# Scottsdale, AZ-Maggie 4 Mo - Fourth Aoric Arch



## CindyM (Mar 20, 2007)

Please cross post: 
Maggie is a 4 ½ mos. old spay female German Shepherd…And boy is she great! She has a condition called Fourth Aortic Arch (Chronic regurgitation) for which she had surgery but she may need continued monitoring. Maggie was surrendered because her family lost their home. She is a very quiet and obedient girl that is very respectful of cats, other dogs even the small pups that are her roommates. She uses a dog door. She walks very nicely on leash and rides well in a car. She sits quietly while I work on the computer. She has had perfect behavior.
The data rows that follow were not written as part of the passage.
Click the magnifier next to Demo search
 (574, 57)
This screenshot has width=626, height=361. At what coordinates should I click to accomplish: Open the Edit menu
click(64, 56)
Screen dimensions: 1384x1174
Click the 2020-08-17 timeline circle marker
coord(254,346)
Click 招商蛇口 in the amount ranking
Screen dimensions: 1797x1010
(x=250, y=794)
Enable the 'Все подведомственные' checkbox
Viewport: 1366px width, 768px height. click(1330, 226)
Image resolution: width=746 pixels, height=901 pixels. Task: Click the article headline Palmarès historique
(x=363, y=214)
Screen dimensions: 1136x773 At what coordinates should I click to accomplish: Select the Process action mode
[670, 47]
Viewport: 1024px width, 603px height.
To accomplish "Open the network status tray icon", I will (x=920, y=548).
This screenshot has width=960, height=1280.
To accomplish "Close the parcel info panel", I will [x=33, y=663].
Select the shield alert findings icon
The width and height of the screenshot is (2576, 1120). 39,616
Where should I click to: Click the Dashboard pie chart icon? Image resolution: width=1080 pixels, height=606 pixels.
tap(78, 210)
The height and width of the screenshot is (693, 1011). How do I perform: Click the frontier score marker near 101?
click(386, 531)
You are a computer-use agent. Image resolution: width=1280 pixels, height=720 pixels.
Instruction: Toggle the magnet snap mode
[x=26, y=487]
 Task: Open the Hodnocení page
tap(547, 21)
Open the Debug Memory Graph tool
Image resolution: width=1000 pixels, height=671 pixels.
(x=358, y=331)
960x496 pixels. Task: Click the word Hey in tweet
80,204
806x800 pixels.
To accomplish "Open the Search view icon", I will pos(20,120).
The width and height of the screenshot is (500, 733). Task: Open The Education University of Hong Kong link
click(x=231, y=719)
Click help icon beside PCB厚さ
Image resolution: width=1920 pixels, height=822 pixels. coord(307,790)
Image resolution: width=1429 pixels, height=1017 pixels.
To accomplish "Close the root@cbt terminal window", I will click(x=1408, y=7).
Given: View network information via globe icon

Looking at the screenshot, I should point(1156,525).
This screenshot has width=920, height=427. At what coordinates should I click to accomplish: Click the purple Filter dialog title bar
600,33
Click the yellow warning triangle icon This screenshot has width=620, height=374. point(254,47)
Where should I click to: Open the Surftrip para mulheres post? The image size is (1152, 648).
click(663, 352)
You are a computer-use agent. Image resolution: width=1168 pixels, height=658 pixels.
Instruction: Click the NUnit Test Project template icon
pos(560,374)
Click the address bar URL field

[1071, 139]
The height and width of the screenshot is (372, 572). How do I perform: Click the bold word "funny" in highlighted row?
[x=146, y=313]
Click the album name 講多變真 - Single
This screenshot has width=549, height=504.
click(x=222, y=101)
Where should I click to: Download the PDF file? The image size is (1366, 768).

She may require a special feeding regimen for the rest of her life but we are waiting to see how she does for the next few weeks…we have not had any problem with her so far. 

DIRECTLY CONTACT: Nancy Borkowicz @480 471 3520, [email protected] 
Four Peaks Animal Rescue 
Pmb #470 
28150 N. Alma School Rd. Suite 103 
Scottsdale, AZ. 85262 
480 471 3520 
F:480 471 2201


----------



## BowWowMeow (May 7, 2007)

Beautiful and it sounds like she has a wonderful personality too. I think this is the same as persistent right aortic arch. My foster Rio had PRAA and had corrective surgery at 6 weeks old. He did end up with a mild case of Mega E but is alive and well at age 8 and does find with food as long as he's fed it in a slurry consistency.


----------



## FuryanGoddess (Dec 26, 2009)

She looks like Zeva but w/ a bit more tan in the face.


----------



## triordan (Dec 5, 2008)

Look at those ears!!


----------



## Stevenzachsmom (Mar 3, 2008)

I did look at those ears. I don't think this is a PB GSD. Maggie MUST be half bunny!


----------



## ladyluck (Jan 28, 2004)

Hows Maggie doing after surgery? whats her feeding regiment like?


----------



## GSDTrain (Apr 21, 2008)

she is beautiful. i hope she finds a good home


----------